LSA secrets and cached domain credentials
The SECURITY hive stores service passwords, the machine account, DPAPI keys, and offline logon caches. Here is how the LSA key unlocks them — and why DCC2 is salted but still dumpable.
The SECURITY hive is the richest of the three local hives. Beyond password
hashes it holds LSA secrets — service account passwords, the machine
account password ($MACHINE.ACC), DPAPI system keys, auto-logon credentials —
and the cached domain logons that let a laptop authenticate offline.
The LSA key
Everything in SECURITY is encrypted under the LSA key, which is itself
encrypted under the boot key. On
Vista and later:
encrypted = SECURITY\Policy\PolEKList
tmpKey = SHA-256(bootKey ‖ encrypted[:32] × 1000)
plain = AES-CBC(tmpKey, encrypted[32:])
LSAKey = plain.secret[52:84]
The 1000-round SHA-256 is a small key-stretching step. On pre-Vista systems the
key lived in PolSecretEncryptionKey and used an MD5/RC4 construction instead.
LSA secrets
With the LSA key, each secret under Policy\Secrets\<name>\CurrVal decrypts the
same way (SHA-256 stretch → AES-CBC). A few names get special handling:
$MACHINE.ACC— the machine account password. Its NT hash is simplyMD4(secret), which is what you pass-the-hash asDOMAIN\MACHINE$.DPAPI_SYSTEM— the machine and user DPAPI master keys, used to unwrap DPAPI-protected blobs across the system._SC_<service>— a service's logon password, in cleartext UTF-16.
Cached domain logons (DCC2)
When a domain user logs into a machine that cannot reach a DC, Windows validates
against a cached verifier under SECURITY\Cache\NL$<n>. The cache entry is
encrypted with a key (NL$KM) that is itself an LSA secret:
NL$KM = AES/RC4-decrypt(LSAKey, Policy\Secrets\NL$KM\CurrVal)
plain = AES-CBC(NL$KM[16:32], entry.encrypted, entry.IV)
hash = plain[:16] # the MS-Cache v2 verifier
The recovered verifier is the DCC2 (a.k.a. MS-Cache v2) value, formatted as:
$DCC2$10240#username#<16-byte-hex>
Crucially, DCC2 is not a reversible NT hash — it is PBKDF2(HMAC-SHA1, …)

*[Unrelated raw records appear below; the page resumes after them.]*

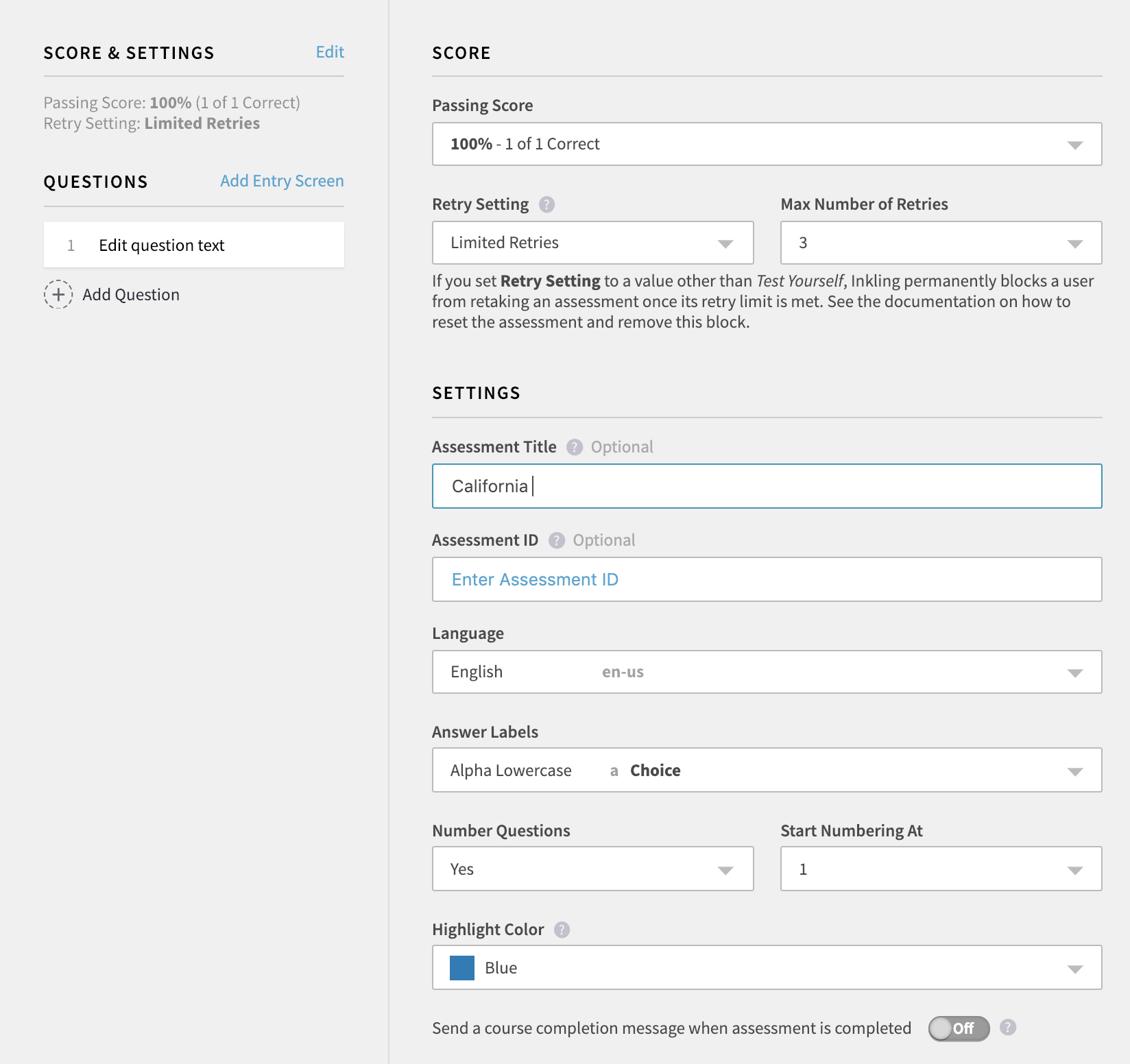The image size is (1130, 1064).
Task: Open the Language dropdown showing English
Action: click(767, 672)
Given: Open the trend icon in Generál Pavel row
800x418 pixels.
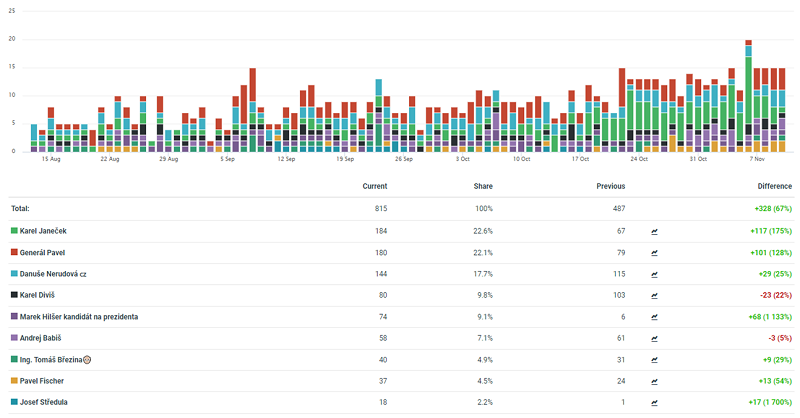Looking at the screenshot, I should pyautogui.click(x=654, y=252).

over the NT hash with the username as salt and a high iteration count (default
10240). You cannot pass-the-hash with it, only crack it. That salting is exactly
why DCC2 cracking is slow, and why limiting CachedLogonsCount is a meaningful
hardening step.
Defensive notes
LSA secrets are the quiet pivot in many intrusions: a single dumped
$MACHINE.ACC or service password often unlocks lateral movement. Monitoring
access to the SECURITY hive, rotating service accounts (gMSA), and minimising
cached logons all reduce the blast radius.